Die Studie war jedoch auch nicht dafür ausgelegt, einen Unterschied im Gesamtüberleben nachzuweisen. Außerdem, so Witteveen, wurde nicht systematisch erfasst, wie die Frauen nach der Progression weiter behandelt wurden. Auch die Cross-Over-Rate von 40% der Frauen aus dem Chemotherapie-Arm auf Bevacizumab könnte die Ergebnisse beeinflusst haben. Witteveen legte noch eine Analyse zum Gesamtüberleben in den einzelnen Chemotherapie-Gruppen vor. Dabei ergab sich der größte Unterschied in der mit Paclitaxel behandelten Gruppe. Das Gesamtüberleben betrug bei Behandlung mit Paclitaxel (n=55) 13,2 Monate, mit Paclitaxel plus Bevacizumab dagegen 22,4 Monate (HR: 0,65; 95%-KI: 0,42-1,02).
ICON7: Bevacizumab in der Erstlinientherapie
In der Studie ICON7 (ICON=International Collaboration on Ovarian Neoplasms) wurde die geringere Dosis von 7,5 mg/kg Bevacizumab parallel zur Chemotherapie mit Carboplatin AUC 5 oder 6, jeweils mit 175 mg/m2 Paclitaxel und als Erhaltungstherapie für 12 Zyklen über insgesamt 12 Monate, eingesetzt. In diese Studie wurden 1.528 Patientinnen im FIGO-Stadium I bis IIA und mit optimalem Operationsergebnis (makroskopisch tumorfrei) sowie Patientinnen mit Hochrisiko-Ovarialkarzinom im frühen Stadium eingeschlossen.
Endpunkte waren das progressionsfreie (PFS) sowie das Gesamtüberleben. Die PFS-Daten wurden beim Kongress der European Society of Medical Onkology (ESMO) 2010 vorgestellt und im Jahr 2011 im New England Journal of Medicine publiziert [3]. Das progressionsfreie Überleben war im experimentellen Arm (n=764) mit 19,8 Monate signifikant länger als im Standard-Arm (n=764) mit 17,4 Monaten (HR: 0,81; p=0,0041). Es zeigte sich ein besonders guter Effekt bei den 33% Hochrisikopatientinnen, bei denen das progressionsfreie Überleben von 10,5 auf 15,9 Monate verlängert worden war.
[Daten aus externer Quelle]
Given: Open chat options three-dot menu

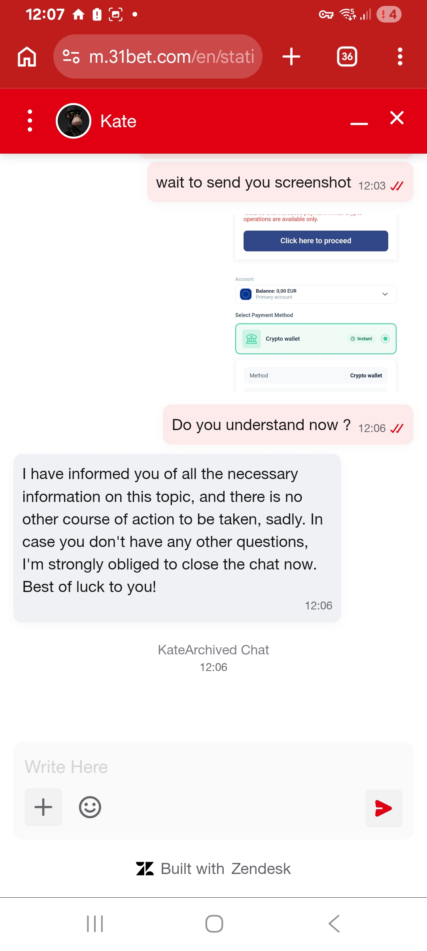Looking at the screenshot, I should coord(30,120).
Die Daten zum Gesamtüberleben waren zu diesem Zeitpunkt noch nicht verfügbar. Die endgültigen Daten hat nun Dr. Amit M. Oza, Toronto, beim europäischen Krebskongress vorgestellt. Nach einer medianen Nachbeobachtungszeit von 49 Monaten waren 714 Todesfälle (352 in der Kontrollgruppe und 362 mit Bevacizumab) aufgetreten [4].
Die PFS-Kurven hatten sich nach etwa 18 bis 24 Monaten wieder angenähert und sogar überkreuzt, so dass sich die Ergebnisse am Ende nicht mehr unterschieden. Das progressionsfreie Überleben betrug in der Kontrollgruppe 17,5 Monate, in der Bevacizumab-Gruppe 19,9 Monate. Auch das Gesamtüberleben war mit 58,6 Monaten in der Kontrollgruppe und 58,0 Monaten in der Bevacizumab-Gruppe nicht signifikant unterschiedlich.
Anders sah es wiederum bei den Frauen der Hochrisikogruppe aus. Hier wurden durch Bevacizumab sowohl das progressionsfreie Überleben im Median um 5,5 Monate von 10,5 auf 16,0 Monate (HR: 0,73; p=0,001) als auch das Gesamtüberleben um 9,4 Monate von 30,3 auf 39,7 Monate signifikant verlängert. Neue unerwünschte Wirkungen wurden im Verlauf der Nachbeobachtungszeit nicht gesehen.